Its always best to learn from someone who has experience. It seems like Solomon (who likely wrote this book) learned from his over-the-top lifestyle and is now passing on what he learned from his mistakes (Ecclesiastes 12:8-10).
Feedback from such wise people may sting at first but if applied to our lives such advice has the power to keep us from trouble (Ecclesiastes 12:11). Just think of the dentist. If you have a cavity he has to give you a shot. He then has to drill into your tooth. All the while he is hurting you. But he is not harming you. He is healing you.
When viewed as a random event, absent of a creator, life is meaningless. That has been the point of the teacher thus far. But since there is a God, everything we do matters (Ecclesiastes 12:14). Many deny that God exists. They do so to justify their thoughts, behaviors, and intentions. But the reality is God exists and there will be an accounting of everything we do.
Everything we do has meaning and importance, both for the present and for eternity.
Paul addresses the issue of giving in 2 Corinthians today and he holds up the churches in Macedonia as an example. The city of Macedonia, home of Alexander the Great, is known historically to be very poor as it was pummeled by conquering Rome.
Yet despite their poverty and trouble the people there gave generously to help the Christians in Jerusalem who were also poor but who were being persecuted (2 Corinthians 8:2).
The churches in Macedonia are a great example for us today when it comes to giving. They gave more than they could afford and they did so willingly (2 Corinthians 8:3). The concept of tithing, or giving 10%, is not a New Testament command. New Testament believers (that’s us) are commanded to give sacrificially – it should not be out of our excess.
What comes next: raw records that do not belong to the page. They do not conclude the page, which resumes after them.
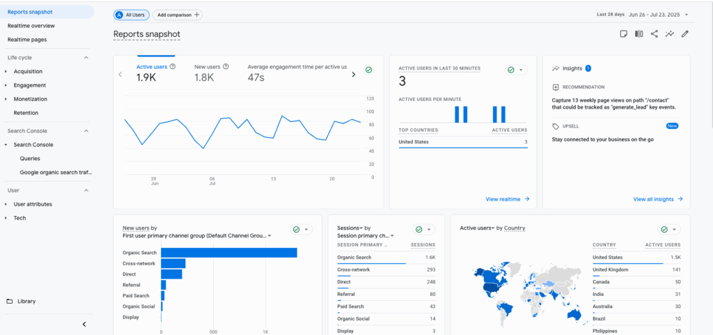The width and height of the screenshot is (713, 335).
Task: Click the Add comparison button
Action: point(178,15)
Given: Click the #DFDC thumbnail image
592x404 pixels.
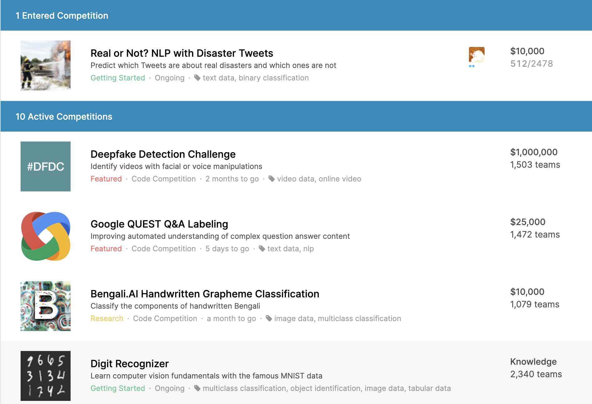Looking at the screenshot, I should click(x=45, y=166).
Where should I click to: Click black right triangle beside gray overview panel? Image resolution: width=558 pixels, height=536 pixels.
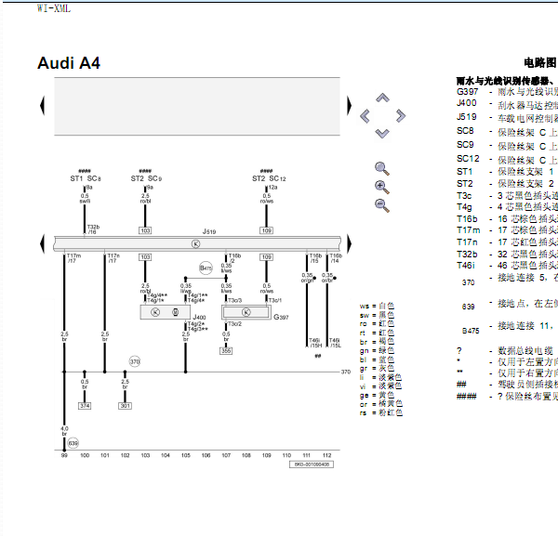coord(349,106)
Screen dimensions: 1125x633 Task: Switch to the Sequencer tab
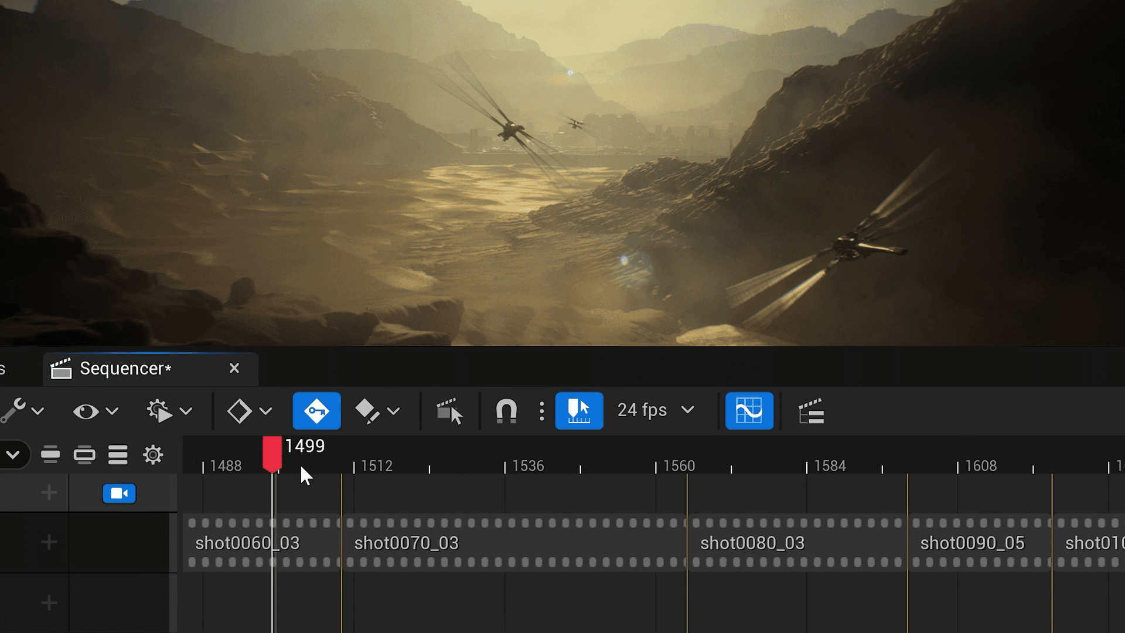(125, 369)
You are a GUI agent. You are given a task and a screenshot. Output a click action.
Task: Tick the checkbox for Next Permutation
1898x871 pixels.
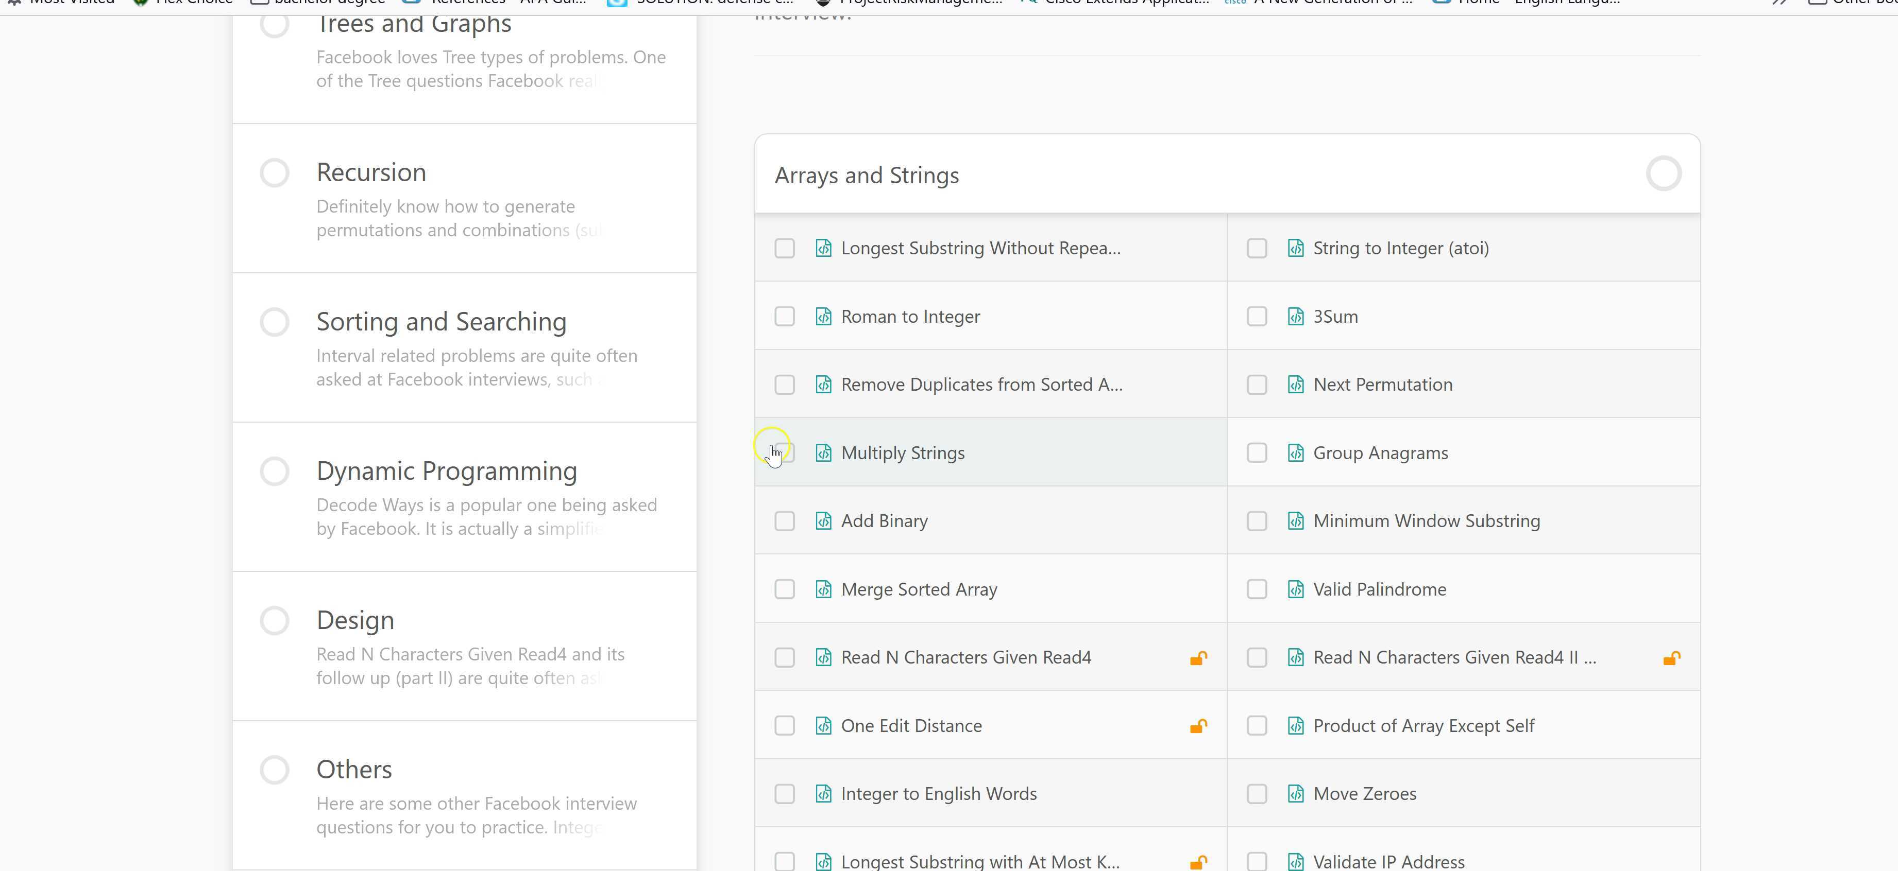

Nor should our giving be measured in dollar value, but instead by what it costs us.
The Macedonians also gave cheerfully. They wanted to give even though they did not have much. Giving makes us feel like we are part of a solution. And although these passages are about the giving of money, the principles hold true when it comes to the giving of our time as well.
Whatever we give is acceptable as long as we give it with a generous heart (2 Corinthians 8:12). Many people ask God to give them a generous heart so they can then give more. No. First give more, then you will have a generous heart. You can’t say “I’ll lift weights when I’m stronger”. You have to lift the weight first and in doing so you become stronger.
Looking at what we don’t have will cause us to hold back on our giving. Instead look at all you do have and that will make you more willing to give (2 Corinthians 8:12). Certainly in the United States, we all have been blessed with more than we need and can afford to give to others.
No one can redeem themselves from the grave (Psalm 49:7-9) no matter how much money they have. What a powerful message that is. Many people live their lives using their power and wealth to get what they want. They think they can deal with God similarly but this will not work (Psalm 48:11-14). Only God can redeem someone’s life. And that only happens through faith in Jesus Christ (Psalm 48:15).